3/01/2010

Review of Bull! : A History of the Boom, 1982-1999: What drove the Breakneck Market--and What Every Investor Needs to Know About Financial Cycles (Hardcover)

Beginning investors are sometimes told a few simple maxims to help them manage their portfolios.Never time the market.Buy and hold.Expect 10% annual return on stocks held for the long run (usually defined as seven to ten years).

Maggie Mahar has done a service to these investors by showing how little evidence there is to support these maxims or, at the least, how easily they can be distorted.She does this by revisiting the last boom and showing it in historical perspective.

Contrary to the conventional wisdom that most index funds will grow 10% annually so long as they are held around ten years, Mahar shows that the U.S. stock market - upon which most index funds closely track - has gone through several periods nearly twenty years long with little to no annual growth.

Contrary to the conventional wisdom that you can't time the market, Mahar says that most savvy investors - including buy-and-hold strategists such as Warren Buffett - do time their investments, and feel no compunction about getting out of a severely over-inflated market.

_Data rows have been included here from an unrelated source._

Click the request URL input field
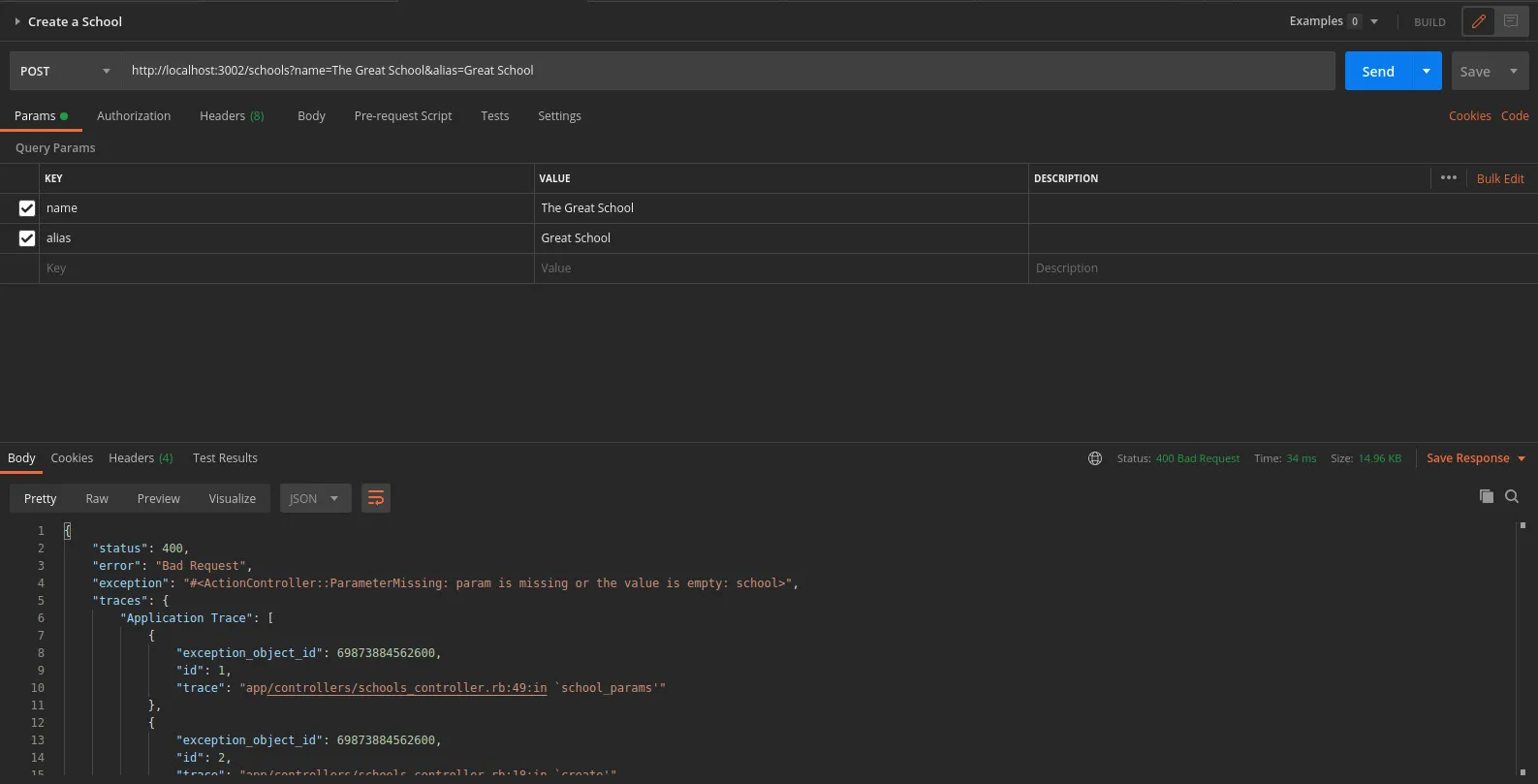click(727, 71)
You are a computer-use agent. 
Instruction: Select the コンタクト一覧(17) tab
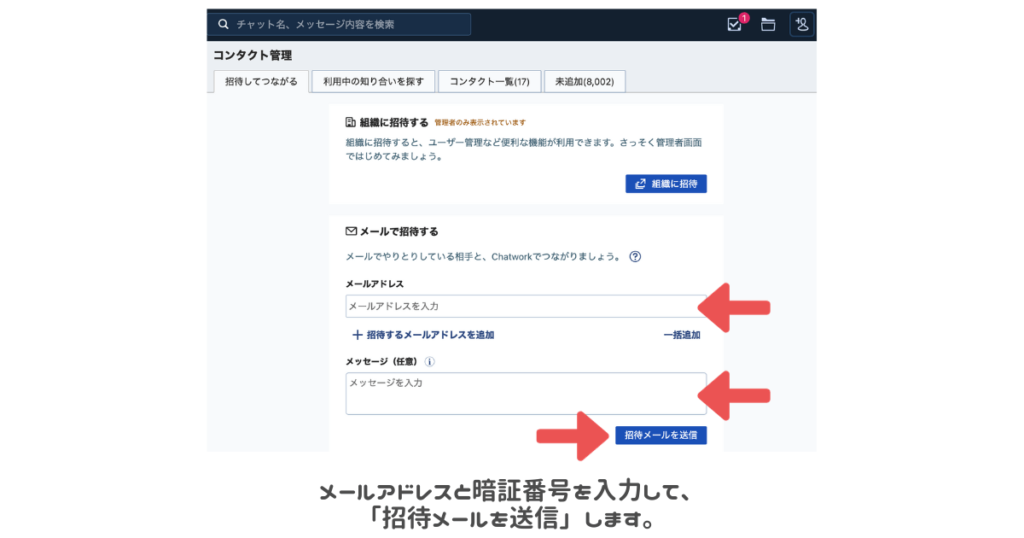[x=489, y=82]
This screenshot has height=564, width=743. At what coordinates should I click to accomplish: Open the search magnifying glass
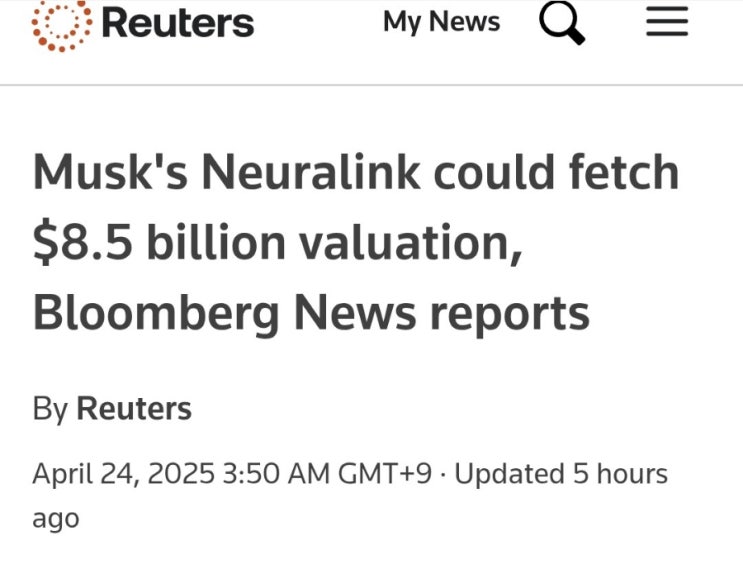562,23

Mahar's history is also instructive in showing how industry leaders and government officials were complicit in allowing shoddy accounting and other questionable practices to contribute to the breakneck market.Rather than a rational market in which everyone can expect to be a winner given enough time (seven to ten years), "Bull" shows that investors must still exercise caution even when following the few simple investing guidelines that most people do not question.